■ **Task directions**
Return exactly the lines from the one containing "1103x1200 pixels." through the end of the material below, and leave the images out.

───── Material for this task ─────

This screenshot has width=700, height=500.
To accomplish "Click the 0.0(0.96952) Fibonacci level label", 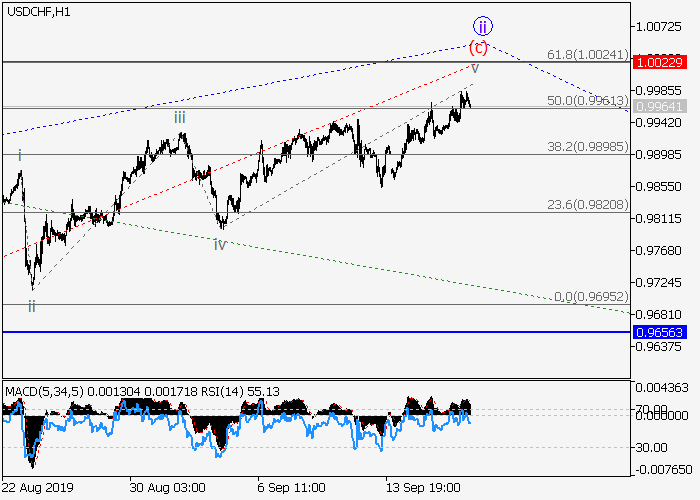I will [590, 297].
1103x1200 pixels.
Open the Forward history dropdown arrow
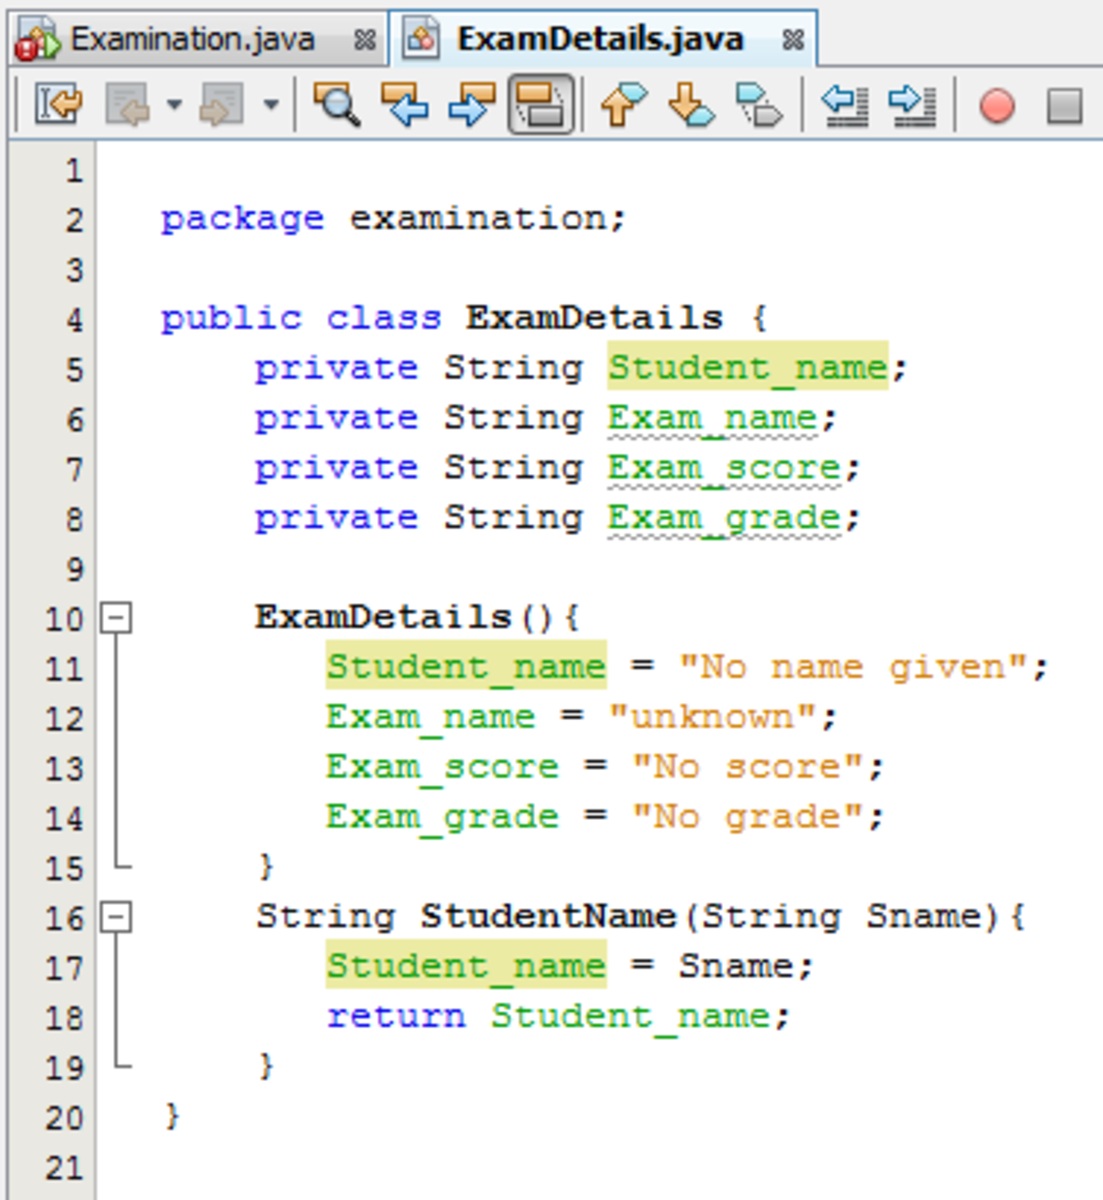click(x=270, y=104)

─────

■ **Solution below**
1103x1200 pixels.
Open the Forward history dropdown arrow
click(x=270, y=104)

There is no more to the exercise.